* [Required action]
The records appear below. Set down exactly each line from the one that contains "Task: Open GrayRelease" through the last, both included.

* [Supplied data]
══════

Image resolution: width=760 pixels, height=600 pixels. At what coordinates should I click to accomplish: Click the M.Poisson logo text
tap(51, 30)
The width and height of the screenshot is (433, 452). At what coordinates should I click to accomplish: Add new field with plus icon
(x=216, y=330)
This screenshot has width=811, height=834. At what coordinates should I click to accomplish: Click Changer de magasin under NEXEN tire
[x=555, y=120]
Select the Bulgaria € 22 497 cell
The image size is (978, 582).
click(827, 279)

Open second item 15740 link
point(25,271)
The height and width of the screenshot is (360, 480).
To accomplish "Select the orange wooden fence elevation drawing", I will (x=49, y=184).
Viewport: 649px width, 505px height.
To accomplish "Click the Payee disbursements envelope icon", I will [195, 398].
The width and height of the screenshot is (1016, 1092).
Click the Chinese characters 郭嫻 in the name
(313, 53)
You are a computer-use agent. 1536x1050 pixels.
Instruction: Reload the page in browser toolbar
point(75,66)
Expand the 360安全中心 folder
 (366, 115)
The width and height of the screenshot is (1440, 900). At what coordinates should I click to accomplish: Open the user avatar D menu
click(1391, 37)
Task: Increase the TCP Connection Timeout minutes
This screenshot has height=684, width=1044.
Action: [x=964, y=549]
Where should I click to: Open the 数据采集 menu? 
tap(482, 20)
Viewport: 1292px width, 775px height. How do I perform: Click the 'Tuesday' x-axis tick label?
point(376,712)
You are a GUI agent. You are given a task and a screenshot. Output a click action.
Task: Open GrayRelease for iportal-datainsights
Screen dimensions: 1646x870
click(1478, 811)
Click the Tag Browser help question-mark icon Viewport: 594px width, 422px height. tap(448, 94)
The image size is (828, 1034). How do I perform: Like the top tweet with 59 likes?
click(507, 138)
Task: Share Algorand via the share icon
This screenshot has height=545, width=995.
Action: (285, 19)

══════

* [Worked solution]
Task: Open GrayRelease for iportal-datainsights
Screen dimensions: 1646x870
click(1478, 811)
Click the Tag Browser help question-mark icon Viewport: 594px width, 422px height. tap(448, 94)
The image size is (828, 1034). How do I perform: Like the top tweet with 59 likes?
click(507, 138)
Task: Share Algorand via the share icon
This screenshot has height=545, width=995.
Action: (285, 19)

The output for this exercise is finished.